Seize the Opportunity to Offer Accommodations for Medical Treatments

By Jon Hyman

Aug. 20, 2015

A Mississippi home health care provider has agreed to a $100,000 settlement with the EEOC for a disability-discrimination lawsuit. The EEOC’s press release offers the key facts of the case:

EEOC brought suit on behalf of Kristy Sones, a former Mississippi HomeCare employee, who suffered an epileptic seizure while working at the facility. Returning to work following her seizure, Sones requested an accommodation to help her perform certain job-related computer tasks–tasks she was having difficulty completing because of the temporary side effects of her seizure medication.  The lawsuit alleges that Mississippi HomeCare ignored Sones’ request, failed to engage in an interactive process to discuss reasonable accommodations, and provided no accommodation.
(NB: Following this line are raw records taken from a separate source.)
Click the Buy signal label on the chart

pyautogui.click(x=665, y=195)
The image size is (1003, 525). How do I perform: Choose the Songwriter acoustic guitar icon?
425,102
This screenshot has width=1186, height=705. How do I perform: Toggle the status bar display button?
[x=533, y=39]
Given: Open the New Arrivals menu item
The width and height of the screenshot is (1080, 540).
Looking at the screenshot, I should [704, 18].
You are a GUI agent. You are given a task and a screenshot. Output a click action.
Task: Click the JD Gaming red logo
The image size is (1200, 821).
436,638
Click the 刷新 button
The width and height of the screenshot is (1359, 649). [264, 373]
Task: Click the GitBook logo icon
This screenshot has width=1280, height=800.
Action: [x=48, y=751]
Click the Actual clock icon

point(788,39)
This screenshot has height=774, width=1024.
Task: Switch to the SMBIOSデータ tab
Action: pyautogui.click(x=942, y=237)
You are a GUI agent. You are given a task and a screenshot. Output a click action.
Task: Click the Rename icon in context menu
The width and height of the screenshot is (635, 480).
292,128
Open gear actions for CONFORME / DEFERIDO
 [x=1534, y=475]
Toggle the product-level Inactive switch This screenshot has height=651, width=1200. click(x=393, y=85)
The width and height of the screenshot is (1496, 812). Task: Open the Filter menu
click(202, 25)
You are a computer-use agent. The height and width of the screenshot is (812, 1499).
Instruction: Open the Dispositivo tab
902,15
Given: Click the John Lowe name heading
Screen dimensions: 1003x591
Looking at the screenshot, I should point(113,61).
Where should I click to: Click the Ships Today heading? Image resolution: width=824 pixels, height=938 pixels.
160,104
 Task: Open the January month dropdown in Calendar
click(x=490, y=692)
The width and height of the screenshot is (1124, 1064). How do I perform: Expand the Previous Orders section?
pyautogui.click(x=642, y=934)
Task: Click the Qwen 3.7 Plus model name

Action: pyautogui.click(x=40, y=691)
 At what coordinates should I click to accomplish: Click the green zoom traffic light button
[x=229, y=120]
Mississippi HomeCare then terminated Sones less than a month after her request for an accommodation.

According to the EEOC Birmingham,Alabama, district director, “We hope this resolution will be a lesson to companies of the importance of engaging in an individualized interactive process to determine whether a disabled employee must be accommodated under the ADA.”

This duty to consider reasonable accommodations does not just include an employee’s medical condition, but also any medications an employee is taking to treat that medical condition. Omitting this consideration can have expensive consequences, as this case illustrates.